I am having some trouble completing the proof of the following statement:
Let $X$ be a locally arcwise connected, connected topological space and suppose there exists an open covering stable by finite intersections by connected and simply connected subsets. If any locally constant sheaf on $X$ is constant, then $X$ is simply connected.
What I think I have understood from the proof of the notes I am following ($\textit{Algebra and Topology}$ by Pierre Schapira) is the next.
Firstly, we assume X is non empty and choose $x\in X$. Since $X$ is connected and locally arwise connected, it is arcwise connected and then the groupoid $\Pi_1(X)$ is equivalent to the category $\Pi_1(X,x)$ associated with the group $ \pi_1(X,x)$. That is, the category with one object $\{x\}$ and morphisms $\pi_1(X,x)$. Thus, the category $Fct(\Pi_1(X), \text{Mod}(k))$ is equivalent to $Fct(\Pi_1(X,x),\text{Mod}(k))$, and then to the category of representations $\text{Rep}(\pi_1(X,x), \text{Mod}(k))$, where $k$ denotes a commutative unitary ring.
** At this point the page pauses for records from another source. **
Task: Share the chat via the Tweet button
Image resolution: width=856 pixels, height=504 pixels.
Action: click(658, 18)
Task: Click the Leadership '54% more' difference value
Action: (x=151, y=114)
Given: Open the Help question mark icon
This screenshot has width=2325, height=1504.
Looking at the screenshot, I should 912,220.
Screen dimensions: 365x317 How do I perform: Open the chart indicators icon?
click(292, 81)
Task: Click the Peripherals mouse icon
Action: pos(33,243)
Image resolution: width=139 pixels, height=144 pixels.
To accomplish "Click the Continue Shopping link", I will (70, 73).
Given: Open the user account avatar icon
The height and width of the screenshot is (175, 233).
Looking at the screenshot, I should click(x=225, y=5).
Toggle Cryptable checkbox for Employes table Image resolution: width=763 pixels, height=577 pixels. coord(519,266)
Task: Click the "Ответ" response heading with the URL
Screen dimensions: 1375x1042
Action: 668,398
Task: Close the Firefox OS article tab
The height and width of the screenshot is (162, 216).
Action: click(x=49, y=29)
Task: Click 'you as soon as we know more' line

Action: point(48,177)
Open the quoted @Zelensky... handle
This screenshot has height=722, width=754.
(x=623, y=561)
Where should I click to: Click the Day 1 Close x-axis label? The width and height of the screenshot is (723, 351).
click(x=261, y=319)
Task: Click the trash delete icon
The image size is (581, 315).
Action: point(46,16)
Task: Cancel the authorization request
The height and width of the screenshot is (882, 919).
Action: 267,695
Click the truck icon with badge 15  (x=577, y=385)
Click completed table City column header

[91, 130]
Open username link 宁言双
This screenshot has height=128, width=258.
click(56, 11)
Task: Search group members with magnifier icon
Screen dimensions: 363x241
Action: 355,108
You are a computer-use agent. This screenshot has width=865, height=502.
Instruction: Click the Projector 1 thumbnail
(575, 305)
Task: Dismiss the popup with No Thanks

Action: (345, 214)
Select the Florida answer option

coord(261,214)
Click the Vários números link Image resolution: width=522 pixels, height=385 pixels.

We also have that $\text{Mod}(k)$ is equivalent to $\text{Rep}(\{1\}, \text{Mod}(k))$ of trivial representations.
We are assuming that any locally constant sheaf on $X$ is constant. Therefore, we have the equality LCSH$(k_X)=$ CSH$(k_X)$. It is known that, if $X$ is non empty and connected, the category of constant sheaves CSH$(k_X)$ is equivalent to $\text{Mod}(k)$. From a previous theorem, thanks to the hypothesis made on $X$, LCSH$(k_X)$ is equivalent to $Fct(\Pi_1(X), \text{Mod}(k))$. Thus, we get an equivalence between the categories $Fct(\Pi_1(X), \text{Mod}(k))$ and $\text{Mod}(k)$.
Following all the equivalences, we find $\text{Rep}(\pi_1(X,x), \text{Mod}(k))$ is equivalent to $\text{Rep}(\{1\}, \text{Mod}(k))$.
From this I need to deduce that $\pi_1(X,x)$ is the trivial group with one element. I have tried to use the equivalence between them but I don't get anything. In addition, I don't know if all the previous arguments are right.